Swallow Tail Press (April 2015)
A RANDOM ACT OF CHAOS…
Spencer Casey is a 20-year-old high school dropout who works in a failing puzzle factory in Philadelphia, chopping up Masterpieces of Western Art into jigsaw puzzles. He is tired of being an effect instead of a cause. On the night before the factory is to close, inspired by the image of a butterfly flapping its wings in China, he scrambles the pieces of a painting called “Chaos Scape 19” and sends his own ripples of chaos into the world.
A BUTTERFLY IN PHILADELPHIA is a satirical comic novel and at the same time a coming of age story for the two narrators, Spencer Casey and Lindsay Pangborn, who, like most young people, manage to navigate successfully through the chaos they inflict on the world.

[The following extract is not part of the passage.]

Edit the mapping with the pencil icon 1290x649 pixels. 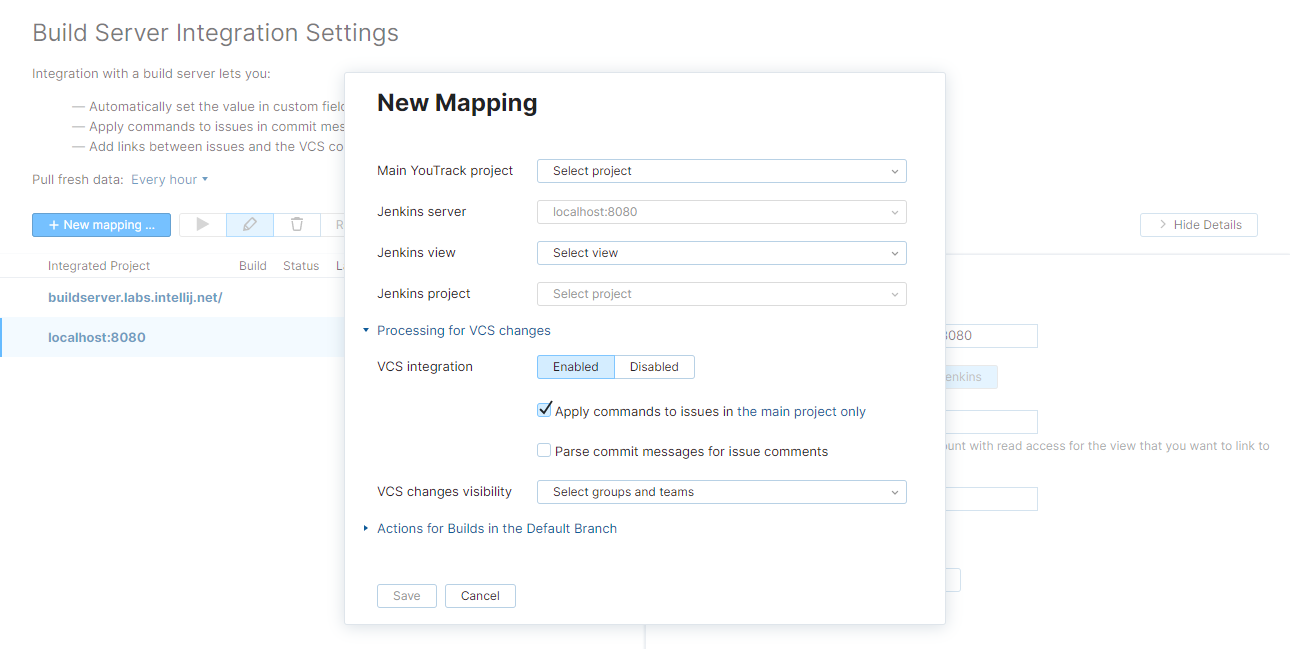tap(249, 224)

Jack Magnus of Readers’ Favorite Book Reviews gave A Butterfly in Philadelphia five stars and made the following comment:
“Bruce Hartman’s contemporary fiction novel, A Butterfly in Philadelphia, is sly and witty. Spencer and Lindsay Pangborn are marvelous characters and the perfect narrators for this disarming story. Hartman never tries to inject humor into his story; he simply makes it happen, and he does so quite well. The story is absurd, yet filled with pathos that sometimes borders on the grotesque. I had a marvelous time reading this book. It made me smile from the very first pages through to the end, though I’ll probably never look at a jigsaw puzzle in quite the same way again. A Butterfly in Philadelphia is one of the strange, comic masterpieces that you’re quite lucky to run across once in a very great while. It’s most highly recommended.”